Thinking about Refinancing? Here are a Few Tips from Our Experts
One of the biggest mistakes some homeowners make when refinancing their mortgage loan is failing to shop around. Most people shop to get the best deal on a new car, airfare, even furniture; doesn’t it make sense to compare costs and features on mortgage refinance loans, considering your mortgage will likely be the biggest expense of your lifetime?
Where to Start?
Before you apply for your new mortgage, you should first check your credit for any mistakes or outdated information. A recent federal law allows consumers to receive a free copy of their credit bureau report each year. Review your report, and make any change requests directly with the credit reporting agency. Start this process at least a month prior to applying for your new mortgage, as the credit reporting agencies can take up to 30 days to make necessary changes to your file.
Once you’re certain your credit file is in order, make sure you have copies of the following documents, which may be needed to close on your new mortgage loan.
- Copy of the most recent month’s pay stubs.
- W-2 forms for the last 2 years.
- Proof of assets, including checking and savings account statements, mutual funds, stocks, bonds, investment properties, etc. In most cases, you’ll need 2 months worth of statements for these accounts.

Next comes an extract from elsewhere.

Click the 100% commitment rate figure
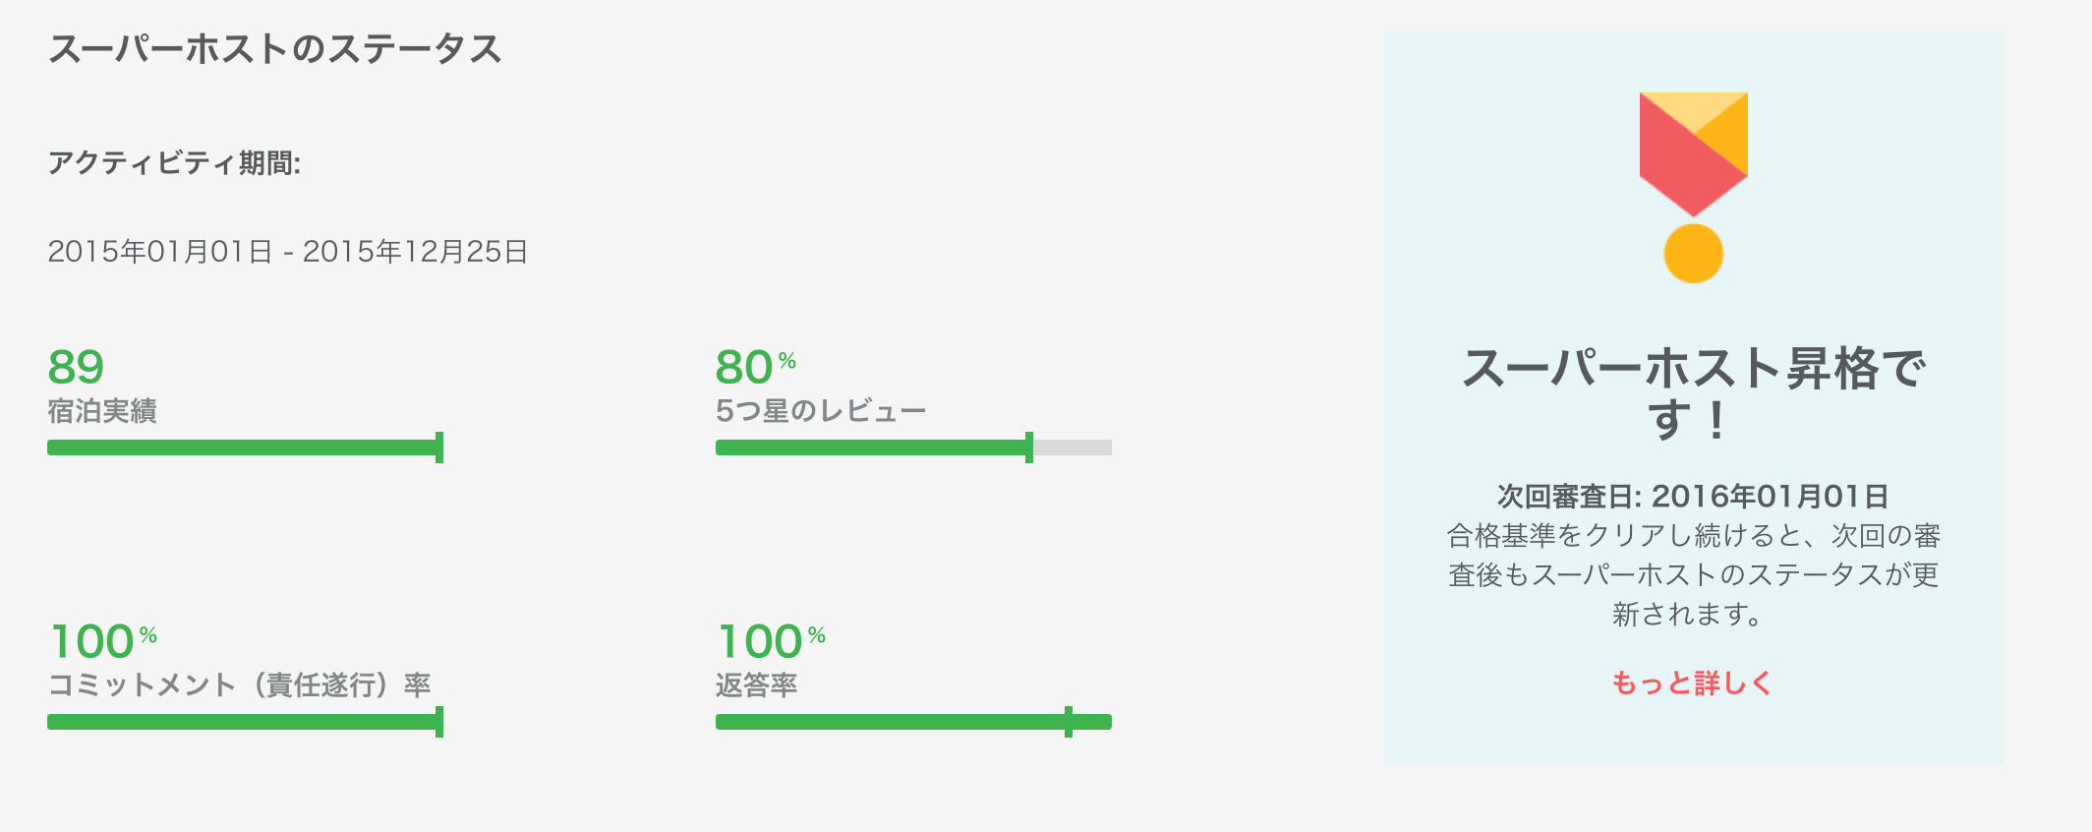The width and height of the screenshot is (2092, 832). coord(103,642)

- Documentation and account numbers for liabilities, such as personal loans, auto loans, credit card accounts, etc.
In addition to the above documentation, if you are self-employed, you should have a year-to-date profit and loss statement prepared, as well as copies of your 1040 tax returns – include all pages/schedules – for 2 years. If you rely on other income sources, such as alimony, child support, or social security, you will need evidentiary documents for those, as well. If you’re divorced, you’ll want to have a copy of your divorce decree on hand.
After you’ve gathered up all your documents, you should begin to apply for your mortgage refinance loan. You will probably want to start with your current lender, but don’t stop there! As with any major purchase, it’s wiser to compare at least 3 different offers…possibly more. Comparing offers allows you to get a better idea of what rate you may be able to qualify for, and puts you in a better negotiating position with the lenders.

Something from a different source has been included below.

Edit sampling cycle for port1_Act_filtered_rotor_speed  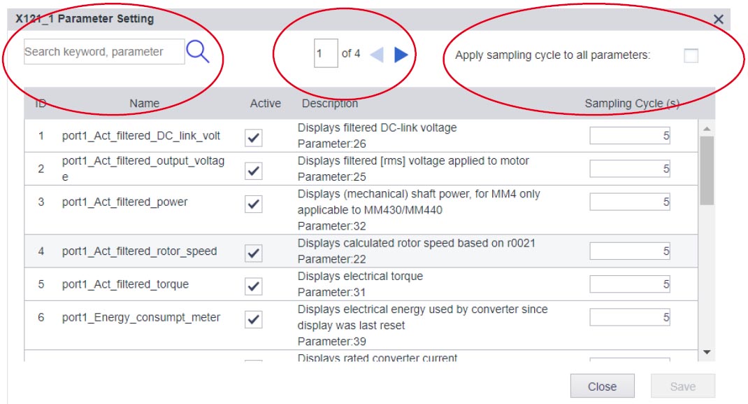pos(630,251)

When you receive your offers, pay close attention to the interest rate, points and closing costs. Looking at all three will give you a broader view of how your offers compare. Talk to the loan officers, and see if you can negotiate a better interest rate. Quite often, the initial rate offered is not the best a particular lender can offer.

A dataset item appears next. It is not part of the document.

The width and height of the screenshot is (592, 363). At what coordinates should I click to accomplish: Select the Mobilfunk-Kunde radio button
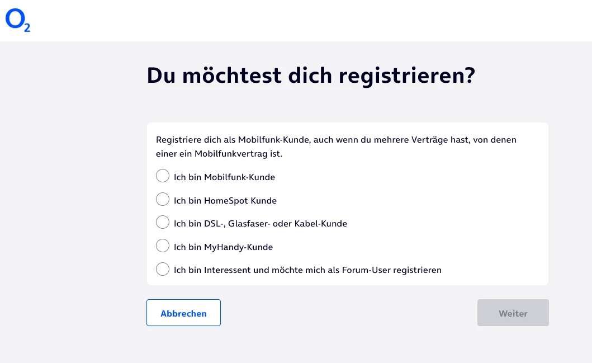coord(163,176)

In January, many consumers find themselves saddled with holiday debt. If you’ve run up your credit cards traveling or buying gifts, you might consider paying them off when you refinance your mortgage. You can do this with a mortgage refinance/cash-out loan. A cash-out refinance allows you to “roll” your outstanding debts into your new mortgage loan amount, and start fresh. Just be careful you don’t bite off more than you can chew; pulling cash out may cause an increase in the mortgage interest rate, as well as a larger monthly payment.